Already, utilities have been cutting coal at unprecedented rates. While companies retired just 29 units in 2010, 85 plants were shuttered in 2012. Duke Energy Corporation alone plans to eventually retire a whopping 6,300 MW of capacity. With seven of its 14 coal-fired power plants already decomissioned, Duke Energy is quite literally blowing up its coal capacity.
Not over yet
But EIA's retirement projections may be too high. While air emissions standards will result in heavy fines, utilities may still foot the bill because of coal's relatively cheap production costs.

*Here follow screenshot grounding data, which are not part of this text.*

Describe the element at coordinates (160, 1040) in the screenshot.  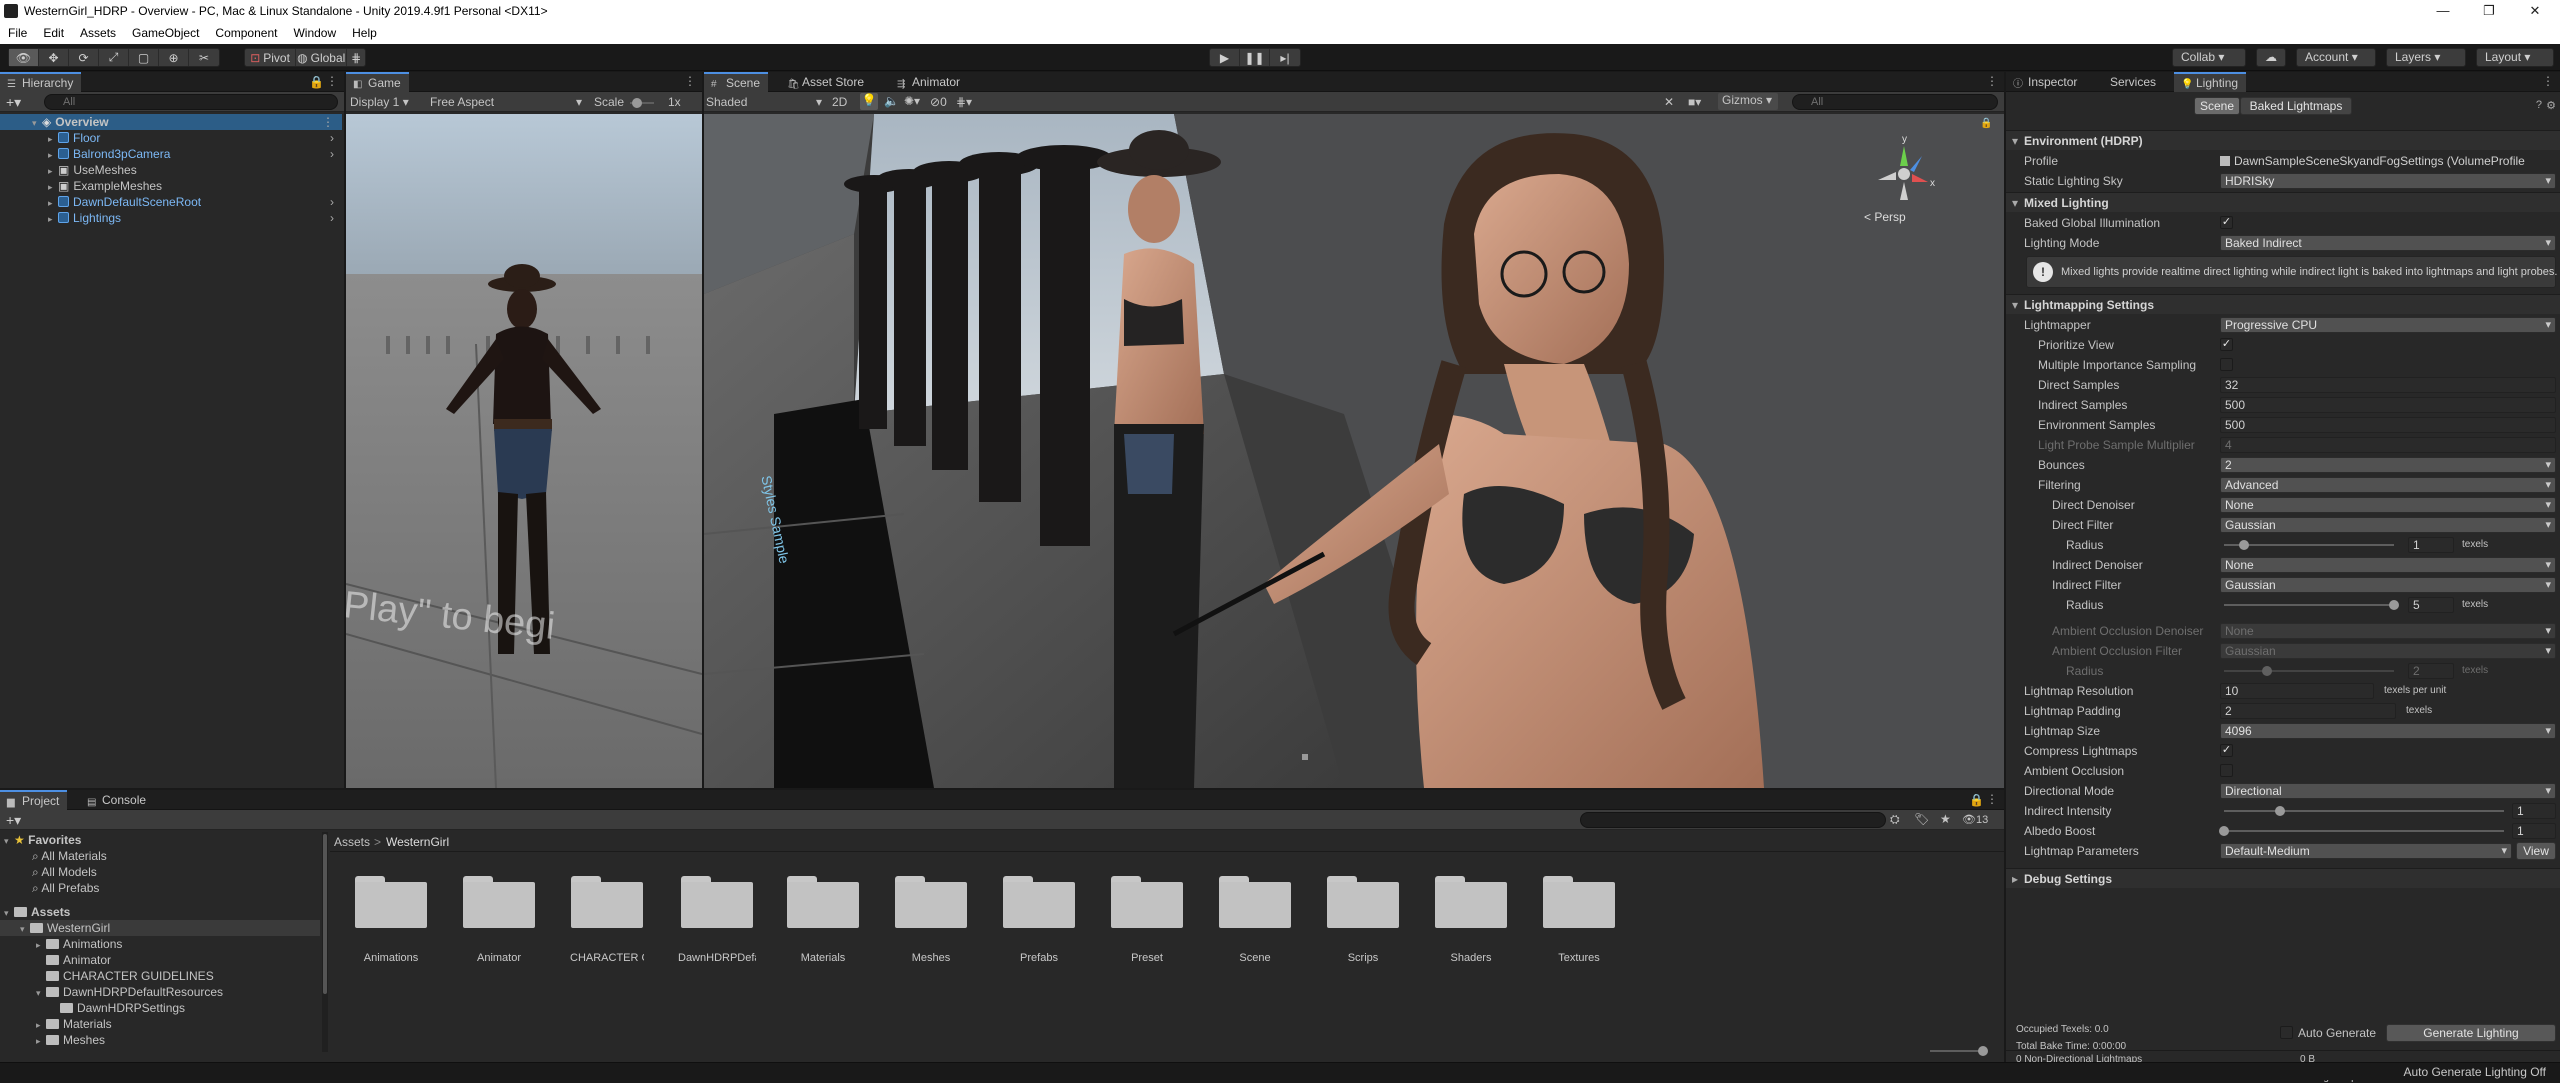
I see `tree-meshes: ▸ Meshes` at that location.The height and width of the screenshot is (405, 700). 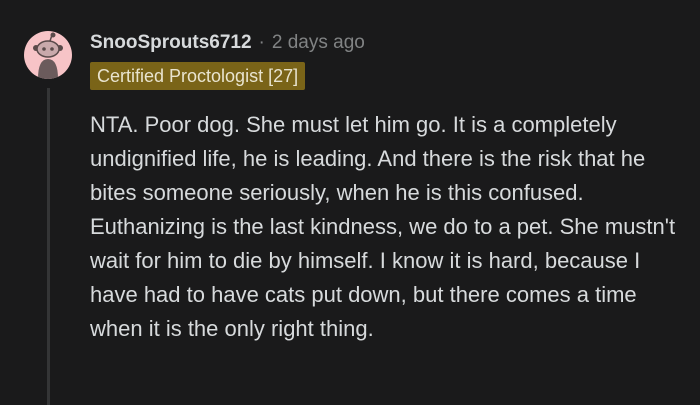 I want to click on username-link: SnooSprouts6712, so click(x=171, y=43).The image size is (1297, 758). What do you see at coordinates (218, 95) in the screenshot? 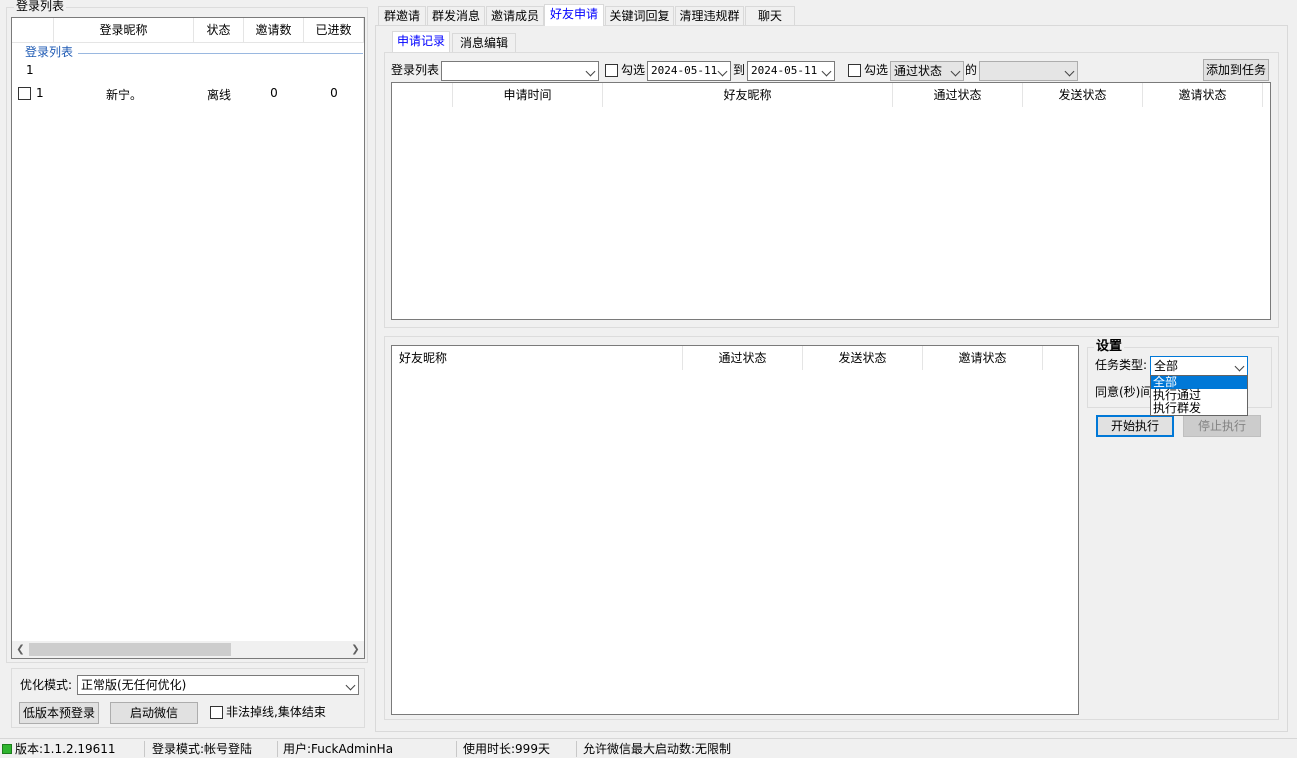
I see `row-status: 离线` at bounding box center [218, 95]. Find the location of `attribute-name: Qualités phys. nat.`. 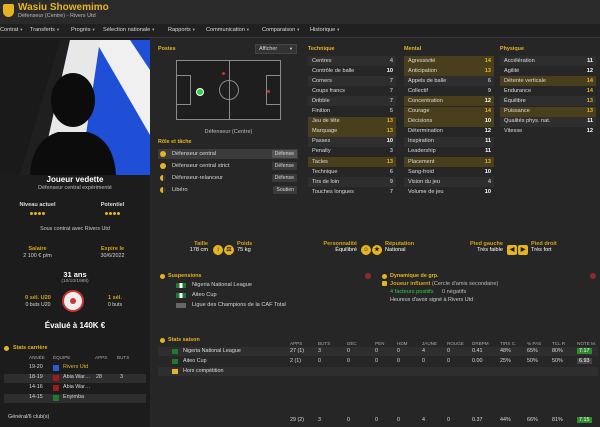

attribute-name: Qualités phys. nat. is located at coordinates (528, 122).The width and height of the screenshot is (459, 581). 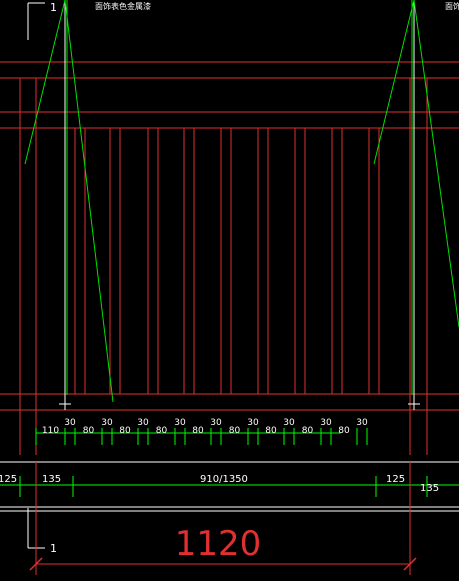 What do you see at coordinates (125, 431) in the screenshot?
I see `slat-dim-label-4: 80` at bounding box center [125, 431].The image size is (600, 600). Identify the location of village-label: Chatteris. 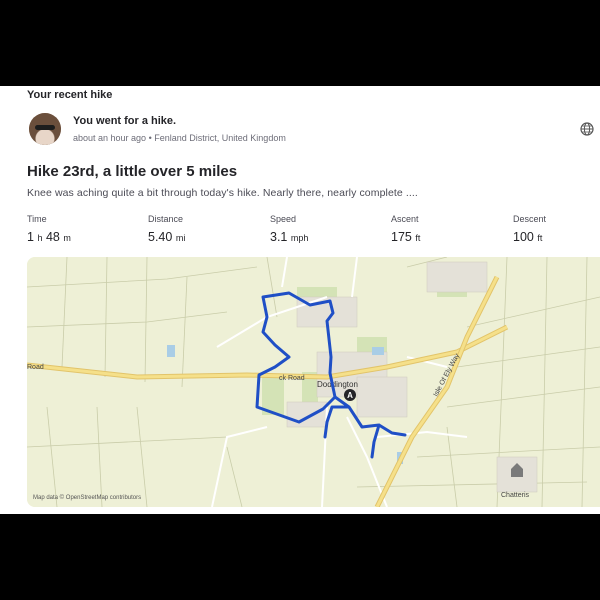
(516, 496).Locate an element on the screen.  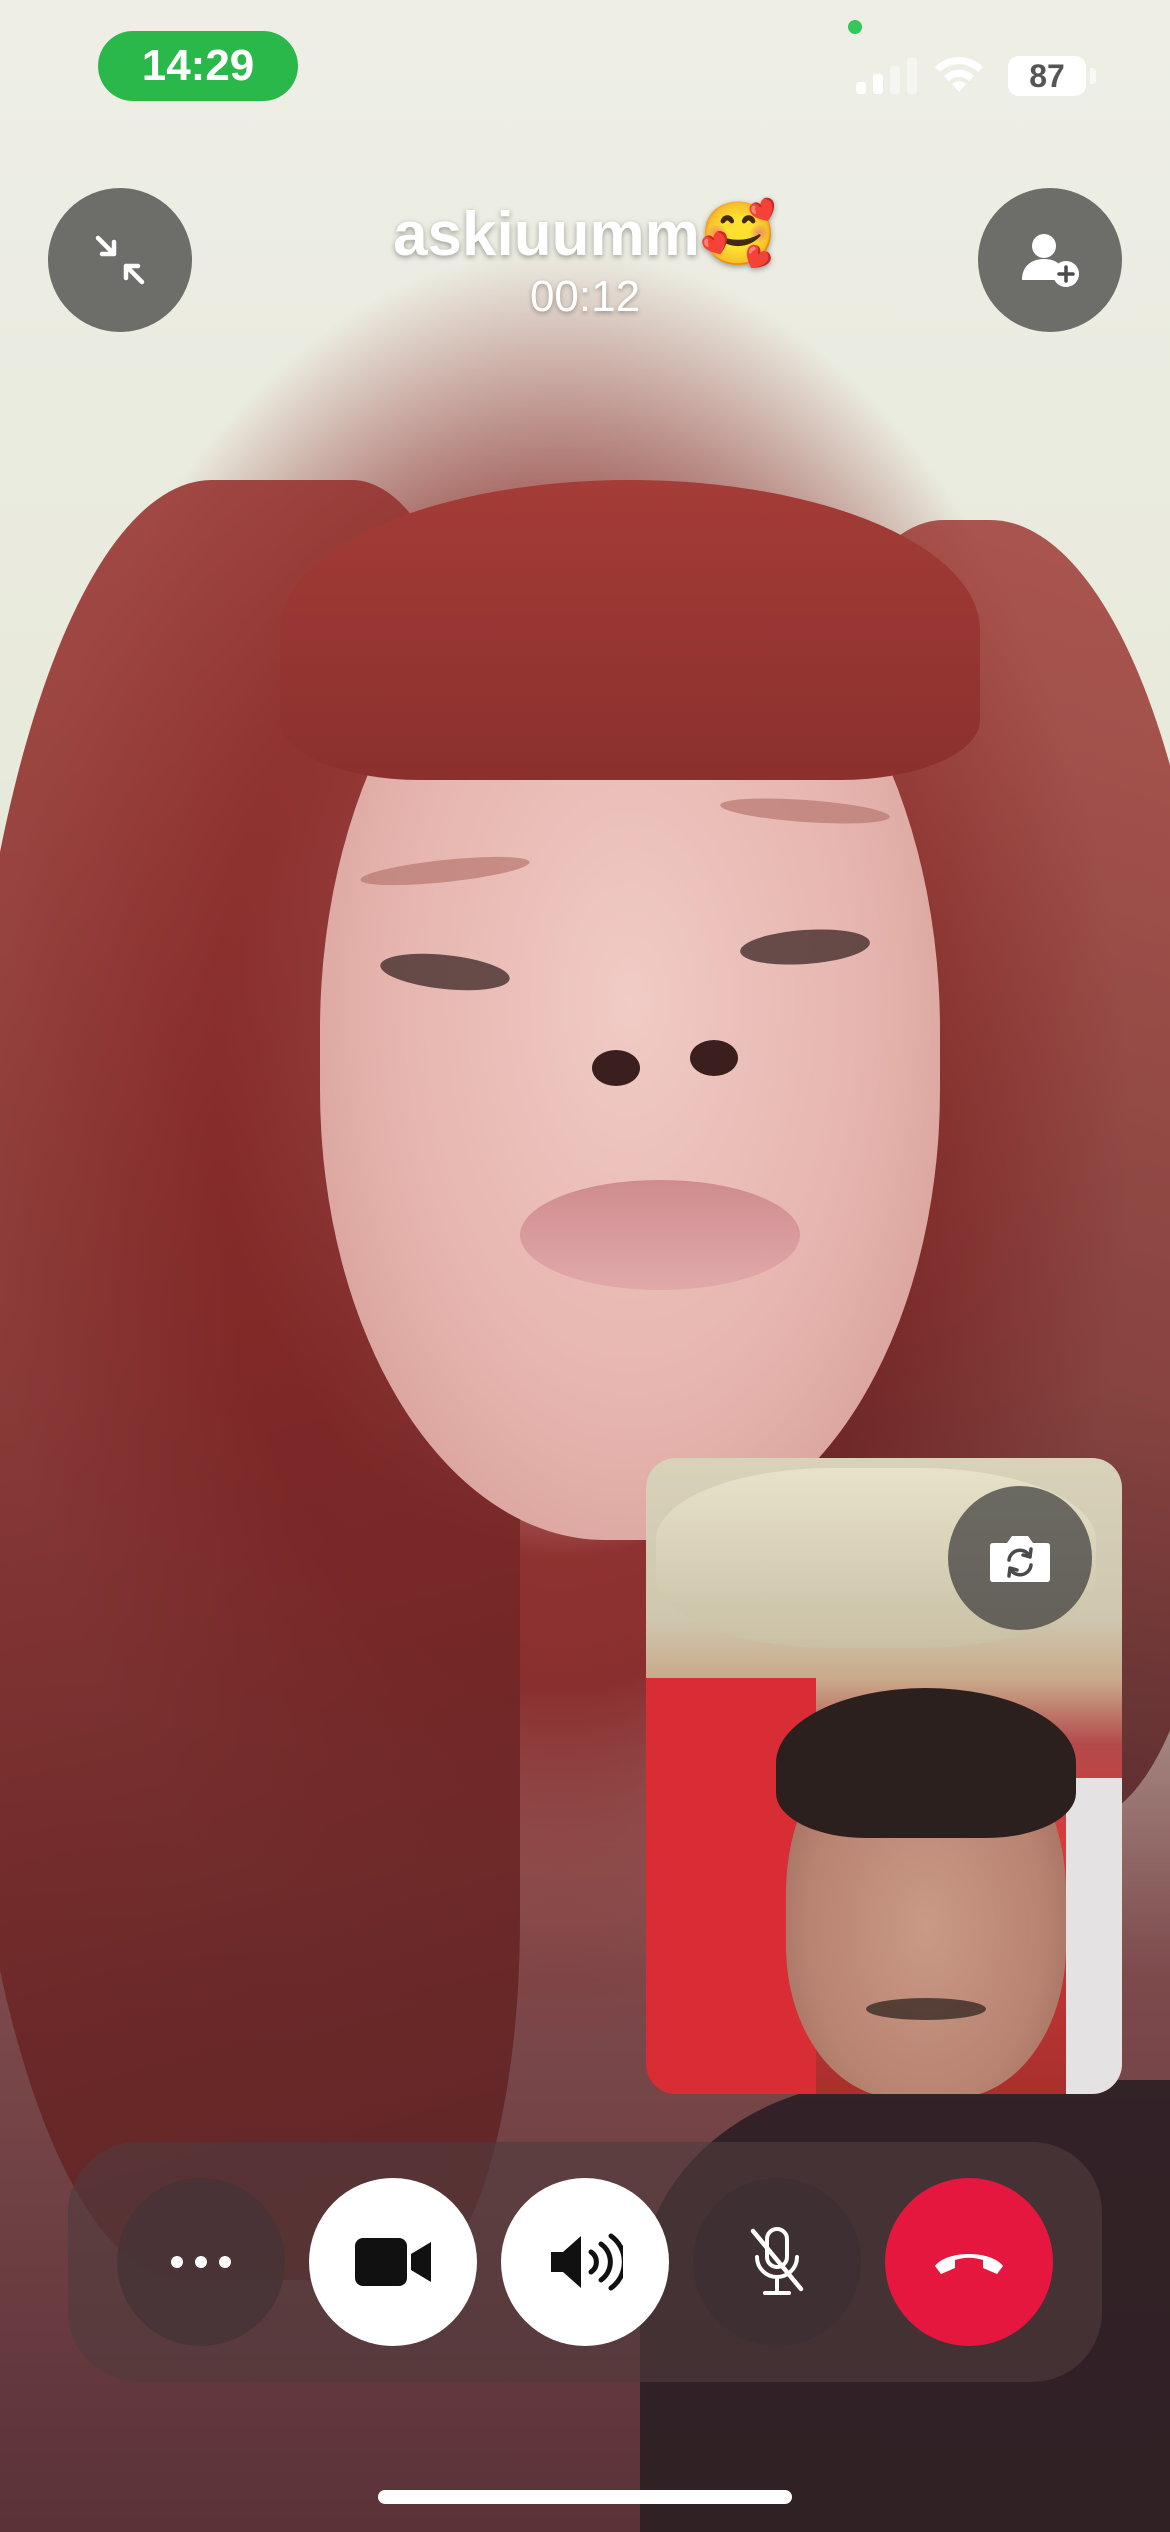
flip-camera-button is located at coordinates (1020, 1558).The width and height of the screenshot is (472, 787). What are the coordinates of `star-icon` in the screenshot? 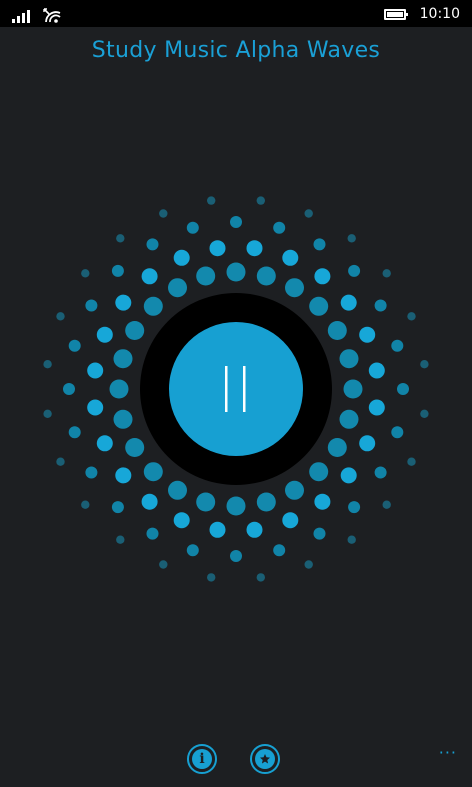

With natural gas prices up 50% this year to a four-year high, energy companies are scrambling to find cheaper energy. According to data compiled by Bloomber, an average natural gas plant makes $3.04 a megawatt-hour off its fuel, compared to a whopping $31.58 for coal-fired plants.
While coal might seem like a no-brainer bet, "clean coal" is far from a sure thing. Southern Company has been working hard to bring its 582 MW Kemper County, Miss., clean-coal plant online, but the $5 billion project is currently 65% over budget.
A Department of Energy report estimates that clean coal costs are roughly double that of coal, but companies like Southern Company are hoping to reinvent coal's future. Understandably, considering the company currently relies on coal for 36% of its 45,740 MW of generating capacity.
Using a gasification process, Southern Company can remove carbon dioxide entirely from the burning process, which it will then sell to Denbury Resources Inc. (NYSE:DNR). The Texas oil and gas company plans to use the CO2 to help extract oil, which will effectively put Southern's per-megawatt emissions below the new standards, while allowing Denbury Resources Inc. to make the most of its fields.
Not all companies are over budget on clean coal, either. On the burial site of its 500 MW conventional coal plant in Indiana, Duke Energy Corporation celebrated the grand opening of a new 618 MW clean-coal plant last June. Duke's plant also employs gasification, and boasts ten times the power production with 70% fewer emissions, compared to its polluting predecessor.
The crux of coal
Ironically, the future of coal has nothing to do with coal, and everything to do with politics and natural gas. Coal prices have been pushed higher by environmental compliance costs, making it a tasteless investment for many energy companies. But soaring natural gas prices mean those same costs are looking a lot more feasible as energy prices head higher.
Conventional coal is out, and the fuel's future depends on how far clean-coal technology can actually go. Keep a close watch on innovations, and you may find yourself on the forefront of America's next energy revolution.